Thank you for the opportunity to ask a question. I have a couple of follow-ups regarding the cross-sell opportunity you mentioned, noting that 21% of customers now have more than one product compared to 18% at the IPO. Can you clarify how much of this increase is due to new customers acquiring multiple products versus existing customers upgrading or expanding their use of products? Additionally, how should we view this trend as we look ahead to next year and its potential effect on net revenue retention?

Hey, Alex. This Tyler. It's actually coming from both. We are seeing customers when they're landing that they are choosing omnichannel as the main land, which is as opposed to just a pure desk solution that they want all the capabilities, specifically messaging, which Girish has talked about just in terms of a thesis of what a lot of the new modern day kind of communication with the next generation of customers is going to be. And so that's following what we've forecasted and we think that will continue. In terms of the other cross-sell motions, like we've talked about, it's still early, but the motion between our marketing sales product to desk, we think that's going to be a natural motion going forward. That's really going to be kind of down the road; that's about the vision of this unified customer record and the value that we can provide to our customers with them being if we have all this information around this 360 view of their customer. So we're excited about that, but it's still pretty early.

Record extracts:

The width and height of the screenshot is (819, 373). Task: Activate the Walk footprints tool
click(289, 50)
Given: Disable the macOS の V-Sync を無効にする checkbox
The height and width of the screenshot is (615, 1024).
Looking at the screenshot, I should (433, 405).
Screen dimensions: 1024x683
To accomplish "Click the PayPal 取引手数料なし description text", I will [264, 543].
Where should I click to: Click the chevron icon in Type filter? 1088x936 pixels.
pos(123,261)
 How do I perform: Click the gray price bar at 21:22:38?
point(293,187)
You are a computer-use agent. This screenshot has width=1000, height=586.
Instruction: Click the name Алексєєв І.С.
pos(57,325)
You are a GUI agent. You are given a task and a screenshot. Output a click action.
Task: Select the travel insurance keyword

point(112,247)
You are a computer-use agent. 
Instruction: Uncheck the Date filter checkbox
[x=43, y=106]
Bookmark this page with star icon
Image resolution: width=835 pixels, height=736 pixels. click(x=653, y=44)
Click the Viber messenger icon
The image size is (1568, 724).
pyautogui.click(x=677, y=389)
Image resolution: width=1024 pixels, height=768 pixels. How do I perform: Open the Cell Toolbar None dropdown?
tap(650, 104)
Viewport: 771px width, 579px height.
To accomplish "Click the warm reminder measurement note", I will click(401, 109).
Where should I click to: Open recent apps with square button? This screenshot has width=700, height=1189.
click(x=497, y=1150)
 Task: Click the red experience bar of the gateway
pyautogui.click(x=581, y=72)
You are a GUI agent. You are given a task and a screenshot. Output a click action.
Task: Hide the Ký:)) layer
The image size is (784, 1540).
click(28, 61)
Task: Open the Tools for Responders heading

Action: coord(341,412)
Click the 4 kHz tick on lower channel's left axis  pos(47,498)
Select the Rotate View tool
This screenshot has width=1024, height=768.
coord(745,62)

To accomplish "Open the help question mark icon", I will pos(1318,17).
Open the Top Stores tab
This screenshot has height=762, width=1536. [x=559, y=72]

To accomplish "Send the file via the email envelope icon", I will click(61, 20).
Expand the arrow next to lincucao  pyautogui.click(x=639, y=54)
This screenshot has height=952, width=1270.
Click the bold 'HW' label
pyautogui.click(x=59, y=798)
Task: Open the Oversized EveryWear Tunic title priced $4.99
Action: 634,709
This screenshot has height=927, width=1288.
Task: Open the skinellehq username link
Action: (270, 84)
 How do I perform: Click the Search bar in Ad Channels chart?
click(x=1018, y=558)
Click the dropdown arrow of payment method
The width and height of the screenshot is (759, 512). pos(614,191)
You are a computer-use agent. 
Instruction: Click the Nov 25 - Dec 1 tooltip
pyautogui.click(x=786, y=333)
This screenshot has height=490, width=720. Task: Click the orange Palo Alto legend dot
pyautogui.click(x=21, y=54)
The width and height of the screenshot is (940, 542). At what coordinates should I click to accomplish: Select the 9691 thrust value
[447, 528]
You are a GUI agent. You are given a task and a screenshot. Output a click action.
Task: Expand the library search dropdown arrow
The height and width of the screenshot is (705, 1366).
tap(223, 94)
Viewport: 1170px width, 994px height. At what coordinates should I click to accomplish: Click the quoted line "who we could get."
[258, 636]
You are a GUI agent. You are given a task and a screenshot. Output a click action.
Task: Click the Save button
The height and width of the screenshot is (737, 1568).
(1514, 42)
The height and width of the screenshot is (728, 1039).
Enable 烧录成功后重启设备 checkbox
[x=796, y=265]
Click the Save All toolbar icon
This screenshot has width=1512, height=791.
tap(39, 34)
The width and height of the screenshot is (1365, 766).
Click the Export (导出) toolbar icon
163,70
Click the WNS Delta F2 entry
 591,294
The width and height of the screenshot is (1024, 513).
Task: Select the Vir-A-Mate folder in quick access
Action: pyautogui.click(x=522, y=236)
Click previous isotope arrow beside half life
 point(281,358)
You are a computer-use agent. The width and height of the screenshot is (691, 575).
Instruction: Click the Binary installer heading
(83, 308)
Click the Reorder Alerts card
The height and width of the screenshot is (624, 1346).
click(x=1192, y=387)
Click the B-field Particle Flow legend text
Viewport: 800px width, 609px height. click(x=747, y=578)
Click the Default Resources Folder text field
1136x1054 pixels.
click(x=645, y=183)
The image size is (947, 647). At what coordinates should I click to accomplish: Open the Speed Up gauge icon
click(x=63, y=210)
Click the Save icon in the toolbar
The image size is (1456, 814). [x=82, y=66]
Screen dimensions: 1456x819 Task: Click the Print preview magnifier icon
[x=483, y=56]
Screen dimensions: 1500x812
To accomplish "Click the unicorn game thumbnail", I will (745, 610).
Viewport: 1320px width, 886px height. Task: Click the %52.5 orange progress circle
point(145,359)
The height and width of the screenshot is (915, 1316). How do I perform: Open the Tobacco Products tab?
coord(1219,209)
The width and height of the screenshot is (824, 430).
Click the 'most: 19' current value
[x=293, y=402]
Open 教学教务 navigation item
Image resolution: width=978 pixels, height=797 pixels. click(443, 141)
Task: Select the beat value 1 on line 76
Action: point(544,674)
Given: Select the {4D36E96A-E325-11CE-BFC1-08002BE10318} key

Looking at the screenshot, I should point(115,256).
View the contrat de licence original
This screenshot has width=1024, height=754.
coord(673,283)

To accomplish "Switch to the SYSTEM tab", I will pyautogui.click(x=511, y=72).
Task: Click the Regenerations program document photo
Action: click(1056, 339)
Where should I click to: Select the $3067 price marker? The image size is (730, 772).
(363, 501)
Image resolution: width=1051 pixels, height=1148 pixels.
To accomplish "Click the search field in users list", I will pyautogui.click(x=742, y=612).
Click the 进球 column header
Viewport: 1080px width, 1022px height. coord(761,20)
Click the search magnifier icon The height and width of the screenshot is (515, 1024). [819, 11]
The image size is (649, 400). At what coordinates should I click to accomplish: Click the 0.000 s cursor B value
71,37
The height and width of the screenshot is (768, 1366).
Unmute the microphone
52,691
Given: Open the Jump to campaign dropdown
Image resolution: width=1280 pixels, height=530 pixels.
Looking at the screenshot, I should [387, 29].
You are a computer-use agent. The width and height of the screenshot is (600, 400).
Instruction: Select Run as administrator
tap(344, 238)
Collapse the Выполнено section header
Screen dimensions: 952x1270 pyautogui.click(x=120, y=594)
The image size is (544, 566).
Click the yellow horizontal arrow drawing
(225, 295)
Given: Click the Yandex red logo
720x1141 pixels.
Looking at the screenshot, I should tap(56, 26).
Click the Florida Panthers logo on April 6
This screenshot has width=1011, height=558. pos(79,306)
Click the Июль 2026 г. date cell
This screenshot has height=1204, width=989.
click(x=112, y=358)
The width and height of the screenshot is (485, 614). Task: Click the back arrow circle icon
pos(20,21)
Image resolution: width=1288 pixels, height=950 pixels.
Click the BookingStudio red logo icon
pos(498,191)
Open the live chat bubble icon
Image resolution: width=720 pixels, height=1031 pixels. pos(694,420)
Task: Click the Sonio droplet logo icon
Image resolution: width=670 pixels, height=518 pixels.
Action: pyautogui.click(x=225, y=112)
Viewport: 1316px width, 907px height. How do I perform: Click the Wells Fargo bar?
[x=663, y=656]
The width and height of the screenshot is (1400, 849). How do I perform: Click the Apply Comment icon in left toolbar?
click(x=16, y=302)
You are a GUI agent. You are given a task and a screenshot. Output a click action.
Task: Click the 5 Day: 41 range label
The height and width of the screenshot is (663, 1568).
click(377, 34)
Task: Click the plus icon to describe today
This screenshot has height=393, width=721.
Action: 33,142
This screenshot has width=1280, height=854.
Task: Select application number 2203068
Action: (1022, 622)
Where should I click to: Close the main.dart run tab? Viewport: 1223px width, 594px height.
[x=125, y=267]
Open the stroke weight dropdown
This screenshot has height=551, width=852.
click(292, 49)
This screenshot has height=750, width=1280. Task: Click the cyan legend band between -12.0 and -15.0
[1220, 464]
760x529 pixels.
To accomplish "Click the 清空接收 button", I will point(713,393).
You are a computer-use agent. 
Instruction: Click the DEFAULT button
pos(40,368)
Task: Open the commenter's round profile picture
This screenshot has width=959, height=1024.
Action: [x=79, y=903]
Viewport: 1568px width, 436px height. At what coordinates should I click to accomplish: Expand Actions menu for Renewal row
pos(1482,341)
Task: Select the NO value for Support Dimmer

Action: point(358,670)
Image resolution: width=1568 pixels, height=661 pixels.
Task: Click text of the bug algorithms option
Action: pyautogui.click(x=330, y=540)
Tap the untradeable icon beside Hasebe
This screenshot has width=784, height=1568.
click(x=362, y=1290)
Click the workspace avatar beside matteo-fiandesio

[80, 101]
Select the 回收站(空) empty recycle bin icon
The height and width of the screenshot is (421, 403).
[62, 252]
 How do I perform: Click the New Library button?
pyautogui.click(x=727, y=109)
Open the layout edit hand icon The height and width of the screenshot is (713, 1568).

Exercise set:
1. Lift everything from "Thank you for" down to "net revenue retention?" out of the transcript, word for word.
2. Say whether each statement agrees with the transcript, giving yes or no and quoting the words that settle it. (a) The question states that 21% of customers now have more than one product. (b) The reply says the increase comes only from new customers. (c) The reply calls the cross-sell motion from the marketing sales product to desk well established.
The data can be set aside, since nothing here depends on it.

Responses per task:
1.
Thank you for the opportunity to ask a question. I have a couple of follow-ups regarding the cross-sell opportunity you mentioned, noting that 21% of customers now have more than one product compared to 18% at the IPO. Can you clarify how much of this increase is due to new customers acquiring multiple products versus existing customers upgrading or expanding their use of products? Additionally, how should we view this trend as we look ahead to next year and its potential effect on net revenue retention?

2.
(a) Yes: "noting that 21% of customers now have more than one product compared to 18% at the IPO"
(b) No: "It's actually coming from both."
(c) No: "In terms of the other cross-sell motions, like we've talked about, it's still early"